▸ BRANO SCELTO:

I canti erano stornelli
semplici, armoniosi e … rusticamente melodiosi! Erano lunghi e ricchi di
ritmo, tanto da far dimenticare le fatiche e la povertà in cui vivevamo.
Questi momenti di divertimento per noi erano come un premio per le fatiche e
gli stenti che riuscivamo a superare quotidianamente. Io con il mio caro
amico organetto suonavo il valzer, la polka, la mazurka, il saltarello o il
tretticarello ed ero tanto contento perché riuscivo a portare un sorriso nei
visi solcati dal sudore, dalla tristezza e dalle preoccupazioni. Dopo tanto
ballo scatenato sopraggiungeva la stanchezza e allora invitavo alla calma
liberando dolci note dal mio organetto e subito si levavano in coro i canti
romantici di noi giovanotti. Era questo un momento in cui noi ci sedevamo
accanto alle fanciulle per qualche dichiarazione amorosa o per scambiarsi i
propri sentimenti. Con la luna alta nel cielo diveniva uno spettacolo
suggestivo! Poteva accadere talvolta che qualche giovanotto potesse fare
qualche carezza non ben accetta e in cambio riceveva un ceffone in faccia.

▸ COMPITI ASSEGNATI:
**a.** Ricopia per intero il brano sui canti e i balli con l'organetto.
**b.** Disponi in un elenco numerato tutte le voci, dalla prima fino alla riga che contiene "pyautogui.click(x=2004, y=55)", inclusa. Tralascia le righe vuote.

▸ DATI ESTRATTI:

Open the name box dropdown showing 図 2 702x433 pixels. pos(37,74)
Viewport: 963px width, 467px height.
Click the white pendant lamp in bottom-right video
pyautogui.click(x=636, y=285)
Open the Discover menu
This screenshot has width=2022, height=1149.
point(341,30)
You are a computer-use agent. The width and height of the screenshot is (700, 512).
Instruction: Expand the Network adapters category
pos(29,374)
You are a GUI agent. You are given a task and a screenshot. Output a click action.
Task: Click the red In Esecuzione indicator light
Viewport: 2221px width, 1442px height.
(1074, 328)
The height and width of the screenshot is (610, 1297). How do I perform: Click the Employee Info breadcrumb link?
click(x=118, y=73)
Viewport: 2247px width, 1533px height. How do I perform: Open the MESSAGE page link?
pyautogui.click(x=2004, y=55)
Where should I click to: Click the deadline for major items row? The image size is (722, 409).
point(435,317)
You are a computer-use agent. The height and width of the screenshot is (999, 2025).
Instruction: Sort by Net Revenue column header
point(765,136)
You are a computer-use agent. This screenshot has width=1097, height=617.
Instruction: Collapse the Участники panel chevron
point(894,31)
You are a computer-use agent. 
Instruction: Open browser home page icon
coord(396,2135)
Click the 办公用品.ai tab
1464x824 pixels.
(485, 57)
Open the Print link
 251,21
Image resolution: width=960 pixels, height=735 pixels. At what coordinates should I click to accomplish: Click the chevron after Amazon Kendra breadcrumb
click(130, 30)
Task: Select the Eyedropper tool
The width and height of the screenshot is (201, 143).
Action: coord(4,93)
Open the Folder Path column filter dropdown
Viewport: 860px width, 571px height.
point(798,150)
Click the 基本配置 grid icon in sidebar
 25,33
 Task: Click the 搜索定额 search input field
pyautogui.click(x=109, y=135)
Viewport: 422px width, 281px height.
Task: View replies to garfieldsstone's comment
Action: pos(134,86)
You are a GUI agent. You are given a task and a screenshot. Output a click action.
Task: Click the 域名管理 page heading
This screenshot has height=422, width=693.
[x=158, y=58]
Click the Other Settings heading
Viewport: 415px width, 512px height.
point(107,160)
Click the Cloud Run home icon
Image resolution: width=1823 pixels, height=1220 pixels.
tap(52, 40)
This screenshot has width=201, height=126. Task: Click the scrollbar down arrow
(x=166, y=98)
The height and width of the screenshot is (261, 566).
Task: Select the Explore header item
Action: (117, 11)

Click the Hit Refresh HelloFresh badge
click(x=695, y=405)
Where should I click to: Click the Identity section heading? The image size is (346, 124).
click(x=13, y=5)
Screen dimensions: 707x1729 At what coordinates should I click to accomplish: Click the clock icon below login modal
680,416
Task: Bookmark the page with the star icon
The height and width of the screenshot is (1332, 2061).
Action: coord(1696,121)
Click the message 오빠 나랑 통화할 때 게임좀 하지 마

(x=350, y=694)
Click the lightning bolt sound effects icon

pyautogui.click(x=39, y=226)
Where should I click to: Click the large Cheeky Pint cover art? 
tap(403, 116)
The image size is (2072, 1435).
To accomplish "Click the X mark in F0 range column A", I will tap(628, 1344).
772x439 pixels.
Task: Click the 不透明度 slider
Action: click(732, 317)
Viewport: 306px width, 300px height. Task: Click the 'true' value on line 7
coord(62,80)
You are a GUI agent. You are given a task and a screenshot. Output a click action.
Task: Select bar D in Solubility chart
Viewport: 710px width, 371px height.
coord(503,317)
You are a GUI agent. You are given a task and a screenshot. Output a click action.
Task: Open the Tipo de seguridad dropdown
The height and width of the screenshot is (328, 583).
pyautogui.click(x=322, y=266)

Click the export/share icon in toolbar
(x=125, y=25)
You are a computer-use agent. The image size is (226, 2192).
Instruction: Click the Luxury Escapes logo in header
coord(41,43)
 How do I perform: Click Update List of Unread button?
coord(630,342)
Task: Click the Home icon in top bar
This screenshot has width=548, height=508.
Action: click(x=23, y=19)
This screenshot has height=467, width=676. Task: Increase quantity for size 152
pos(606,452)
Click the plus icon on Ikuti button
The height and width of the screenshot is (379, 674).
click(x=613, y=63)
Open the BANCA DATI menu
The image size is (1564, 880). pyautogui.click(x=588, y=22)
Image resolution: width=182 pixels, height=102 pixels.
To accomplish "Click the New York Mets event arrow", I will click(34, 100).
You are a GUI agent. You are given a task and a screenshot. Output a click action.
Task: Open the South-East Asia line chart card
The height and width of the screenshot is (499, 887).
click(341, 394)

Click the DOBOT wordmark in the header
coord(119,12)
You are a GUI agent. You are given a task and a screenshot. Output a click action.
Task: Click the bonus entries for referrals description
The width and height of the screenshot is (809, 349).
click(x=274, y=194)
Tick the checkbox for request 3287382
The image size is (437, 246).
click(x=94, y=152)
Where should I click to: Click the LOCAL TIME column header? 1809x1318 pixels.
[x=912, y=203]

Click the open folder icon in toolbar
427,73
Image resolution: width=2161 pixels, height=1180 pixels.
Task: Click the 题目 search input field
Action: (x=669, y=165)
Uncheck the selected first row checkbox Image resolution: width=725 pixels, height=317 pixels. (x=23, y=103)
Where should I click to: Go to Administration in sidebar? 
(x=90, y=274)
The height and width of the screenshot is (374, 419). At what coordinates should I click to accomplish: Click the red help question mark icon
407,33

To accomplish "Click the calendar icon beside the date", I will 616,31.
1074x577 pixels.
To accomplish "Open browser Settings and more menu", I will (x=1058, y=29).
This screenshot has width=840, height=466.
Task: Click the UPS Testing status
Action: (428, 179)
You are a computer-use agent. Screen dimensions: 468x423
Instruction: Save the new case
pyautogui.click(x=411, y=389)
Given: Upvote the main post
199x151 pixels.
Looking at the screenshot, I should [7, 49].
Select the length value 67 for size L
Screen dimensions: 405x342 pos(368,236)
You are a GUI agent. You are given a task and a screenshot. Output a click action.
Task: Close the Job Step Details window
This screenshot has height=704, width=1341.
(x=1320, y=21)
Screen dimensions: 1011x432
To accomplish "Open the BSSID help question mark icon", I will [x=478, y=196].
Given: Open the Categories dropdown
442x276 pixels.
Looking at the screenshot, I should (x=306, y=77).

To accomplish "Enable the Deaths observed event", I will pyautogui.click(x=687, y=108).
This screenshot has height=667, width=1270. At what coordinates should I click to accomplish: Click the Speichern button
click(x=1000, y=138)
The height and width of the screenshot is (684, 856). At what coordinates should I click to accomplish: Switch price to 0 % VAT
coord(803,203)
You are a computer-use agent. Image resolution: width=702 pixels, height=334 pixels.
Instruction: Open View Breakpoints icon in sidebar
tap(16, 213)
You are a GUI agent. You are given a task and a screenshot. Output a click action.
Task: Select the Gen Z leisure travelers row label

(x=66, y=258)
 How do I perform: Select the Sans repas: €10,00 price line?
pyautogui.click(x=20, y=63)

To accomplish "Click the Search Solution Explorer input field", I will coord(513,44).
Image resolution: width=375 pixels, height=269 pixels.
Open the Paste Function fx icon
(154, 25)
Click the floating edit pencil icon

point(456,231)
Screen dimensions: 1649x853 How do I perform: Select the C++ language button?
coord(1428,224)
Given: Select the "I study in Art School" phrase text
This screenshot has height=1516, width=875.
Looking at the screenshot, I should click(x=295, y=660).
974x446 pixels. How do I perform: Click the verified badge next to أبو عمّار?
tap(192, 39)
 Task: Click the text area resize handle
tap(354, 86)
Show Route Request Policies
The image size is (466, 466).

▸ RISULTATI PER COMPITO:
**a.**
I canti erano stornelli
semplici, armoniosi e … rusticamente melodiosi! Erano lunghi e ricchi di
ritmo, tanto da far dimenticare le fatiche e la povertà in cui vivevamo.
Questi momenti di divertimento per noi erano come un premio per le fatiche e
gli stenti che riuscivamo a superare quotidianamente. Io con il mio caro
amico organetto suonavo il valzer, la polka, la mazurka, il saltarello o il
tretticarello ed ero tanto contento perché riuscivo a portare un sorriso nei
visi solcati dal sudore, dalla tristezza e dalle preoccupazioni. Dopo tanto
ballo scatenato sopraggiungeva la stanchezza e allora invitavo alla calma
liberando dolci note dal mio organetto e subito si levavano in coro i canti
romantici di noi giovanotti. Era questo un momento in cui noi ci sedevamo
accanto alle fanciulle per qualche dichiarazione amorosa o per scambiarsi i
propri sentimenti. Con la luna alta nel cielo diveniva uno spettacolo
suggestivo! Poteva accadere talvolta che qualche giovanotto potesse fare
qualche carezza non ben accetta e in cambio riceveva un ceffone in faccia.

**b.**
1. Open the name box dropdown showing 図 2 702x433 pixels. pos(37,74)
2. Viewport: 963px width, 467px height.
3. Click the white pendant lamp in bottom-right video
4. pyautogui.click(x=636, y=285)
5. Open the Discover menu
6. This screenshot has width=2022, height=1149.
7. point(341,30)
8. You are a computer-use agent. The width and height of the screenshot is (700, 512).
9. Instruction: Expand the Network adapters category
10. pos(29,374)
11. You are a GUI agent. You are given a task and a screenshot. Output a click action.
12. Task: Click the red In Esecuzione indicator light
13. Viewport: 2221px width, 1442px height.
14. (1074, 328)
15. The height and width of the screenshot is (610, 1297). How do I perform: Click the Employee Info breadcrumb link?
16. click(x=118, y=73)
17. Viewport: 2247px width, 1533px height. How do I perform: Open the MESSAGE page link?
18. pyautogui.click(x=2004, y=55)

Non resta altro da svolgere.